Как и ожидалось — весьма упертое создание мира людей, но о ней я это уже понял. Оставалось смотреть, чем все закончится. Наконец, моя персональная мука сотрясания окончилась — девочку пнули так сильно, прямо с ноги под печень, что она завалилась на бок, невольно выпуская мою голову из рук. Свободный от ее тактильного плена, я укатился вглубь переулка и ткнулся носом в лужу талого снега.
— Что за… — устало выдохнул я. — Только микробов ваших, людских, мне на обед не хватало.
Вновь пришлось работать с пересечениями пространств, преломлять углы и разворачивать ландшафт для себя максимально удобным ракурсом. Теперь голова лежала боком, я мог видеть все, что происходило с девочкой.
Она плакала, глаза-щелочки роняли водопад слез, а распахнутый рот извергал жалобные стоны и всхлипы.
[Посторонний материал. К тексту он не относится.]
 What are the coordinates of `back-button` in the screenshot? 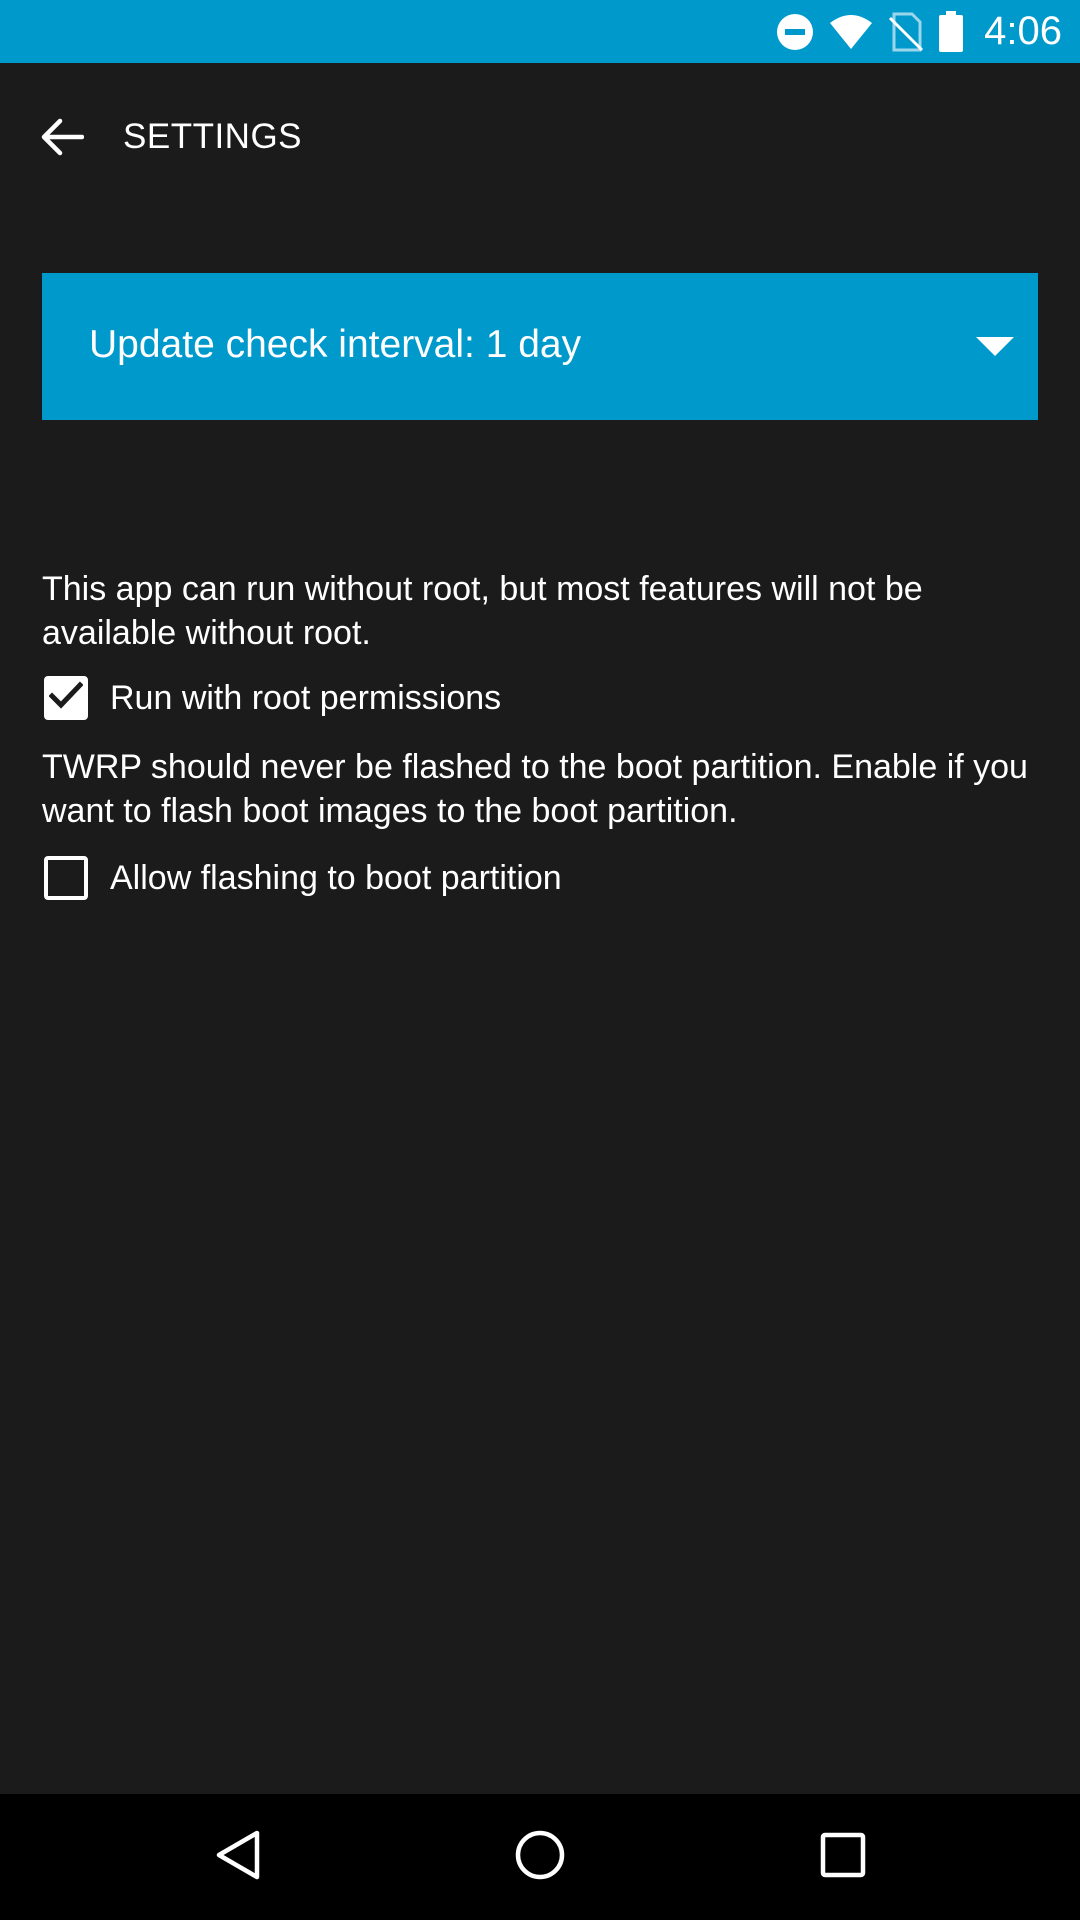 It's located at (62, 139).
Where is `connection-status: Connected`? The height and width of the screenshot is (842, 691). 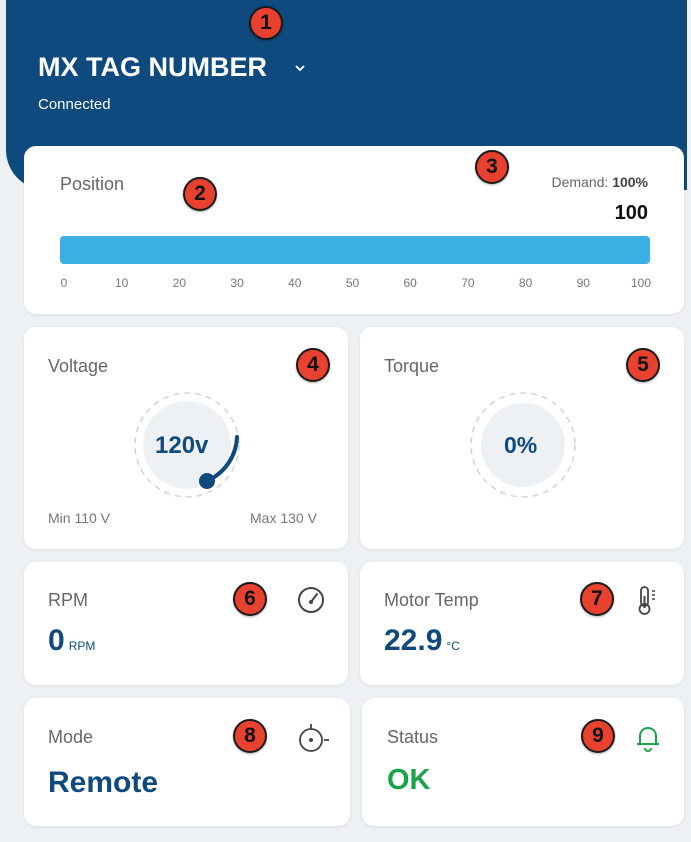
connection-status: Connected is located at coordinates (74, 104).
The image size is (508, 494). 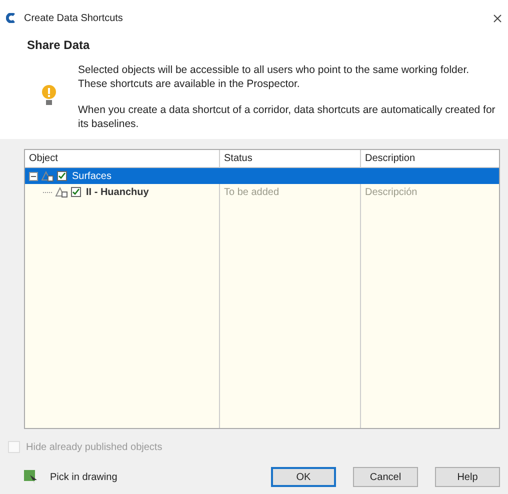 What do you see at coordinates (386, 477) in the screenshot?
I see `dialog-button: Cancel` at bounding box center [386, 477].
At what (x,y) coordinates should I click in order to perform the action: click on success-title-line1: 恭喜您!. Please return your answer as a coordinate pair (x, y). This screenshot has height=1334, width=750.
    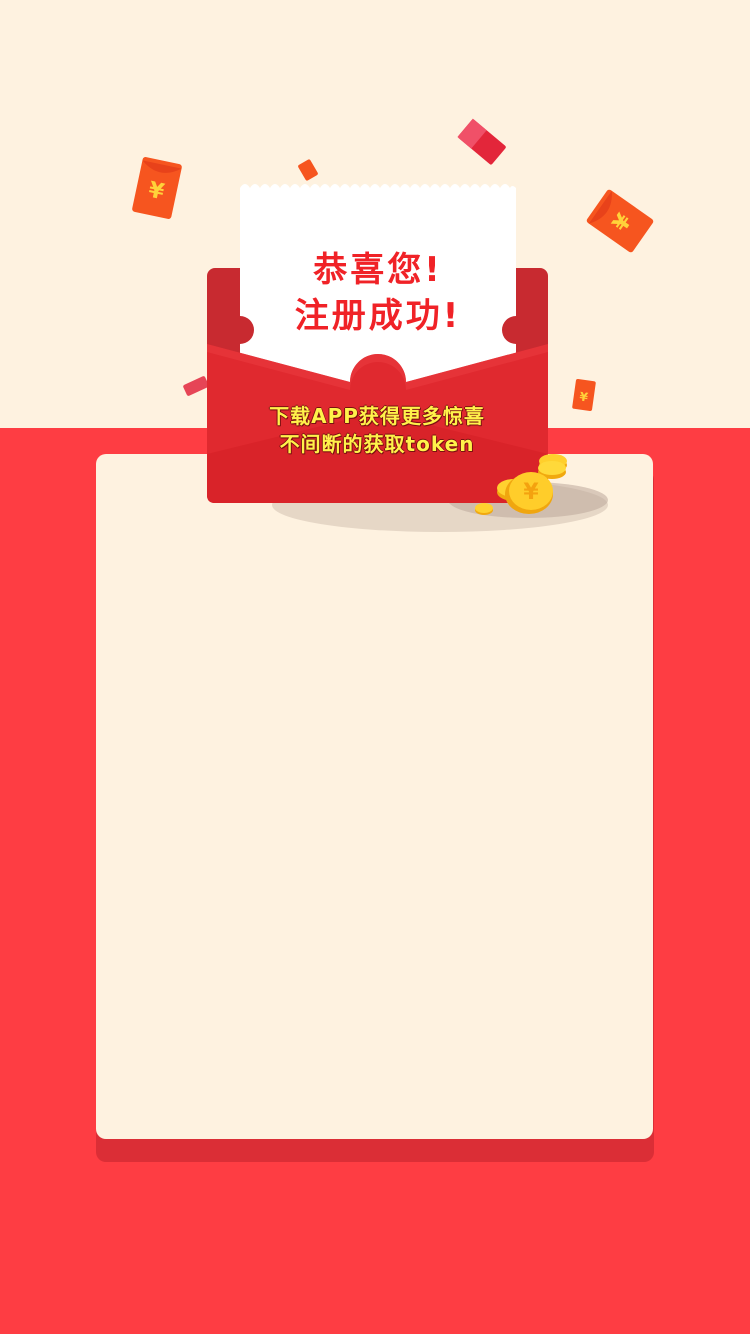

Девочка тянула ко мне свою руку, совсем позабыв о себе и о том, что ее окружал с десяток крайне враждебно настроенных возбужденных безнаказанностью мужчин.
«Я всего лишь отрубленная голова», — сказал я сам себе, оставаясь немым свидетелем всего происходящего.
А люди тем временем подтягивались к месту явной расправы. Они окружали его, достаточно близко, чтобы разглядеть все до мельчайших деталей, но и удаленно, дабы считать себя непричастными очевидцами. Сзади меня тоже слышались звуки торопливых шагов и возгласов.
Люди жаждали зрелища. Нет! Они голодными и обезумевшими глазами впивались в картину неравновесной жестокости и, нетерпеливо сглатывая слюну, предвкушали заранее известный финал. Люди замерли, впитывая ароматный кровавый сок действительности. Но самое поразительное — они искренне, я бы сказал фанатично, верили в то, что поступают правильно.
— Мы говорили, говорили тебе! — ревели свирепствующие детины, склоняясь над девочкой, она лишь плакала и жалась теснее к земле, обнимая костлявыми содранными в кровь руками свое дрожащее тщедушное тело. — Мы приказывали исчезнуть! А ты не послушалась! Ты дитя нечистой силы! Маленькая шлюха, желающая совратить наших сыновей…
Народ ликовал в согласии и требовал вершить суд по справедливости. А я чуть ли не смеялся. Более забавной и гротескной вещи, нежели людская тупость трудно сыскать. Однако приговор вершился, и ничто не могло его отвратить.
— Давайте, раз и навсегда накажем эту дрянь! Дадим огонь ее развратному чреву! Сотрем заразу! — предложил самый широкоплечий из мужчин, и, судя по добротно сшитой одежде, самый богатый, а потому и уважаемый.
— Так ее! Проучить сволочь! — заревела восторженная толпа, пьяная кровавым предвкушением.
— Прошу не надо, нет! Я же ничего не сделала! — противовес людскому морю кричала и роптала заплаканная девочка, но было поздно.
Сильные руки мужчин распяли ее тело на земле, удерживая от резких движений и мешая вырваться, другие раздирали ее куцее одеяние, обнажая перед публикой сокровенные, никем не тронутые, места девственного тела.
Я видел, как девочка попыталась сдвинуть ноги, когда белесый пушок на ее лобке стал виден всему сборищу горожан. Ей было стыдно, она кричала и извивалась худым побитым телом, грозящим вот-вот надломиться, а толпа похабно улюлюкала, и самые смелые выкрикивали сальные непристойности.
— Поджигай! — выкрикнула какая-то женщина с грубым, изуродованным оспой, лицом. Ее слова подхватили все и разнесли восторженным эхом на многие километры вокруг.
Словно по наитию, мужчины послушались. Факел танцевал по их условной цепи, передаваемый из рук в руки, пока не оказался у самого уважаемого из карателей. Сдвинув брови, он стал подносить огонь, искрящийся своим обжигающим величием, к незащищенной промежности девочки.
И тут она все поняла, словно жертва, брошенная на алтарь, девочка перестала кричать и биться. Она повернула голову в мою сторону, устремляя на меня непонимающий, отчаянно горестный и проникновенно смиренный взгляд.
На секунду все замерло, превратившись в замедленную размытую картинку. Я видел только девочку — неподвижную, почти уже мертвую от страха. И лишь слезы с неизменным соленым отчаянием продолжали катиться из ее сейчас огромных глаз, блестящих смертной мукой и страданием. «Почему?» — вопрошал ее взгляд, призывая меня к ответу.
— Вот только не надо… Не надо так на меня смотреть, — с искренней досадой буркнул я и отвел взгляд. Но я все равно продолжал его чувствовать. Сознание ярким кадром напоминало мне «как!» девочка смотрит.
— Черт вас дери, люди… — раздраженно рыкнул я.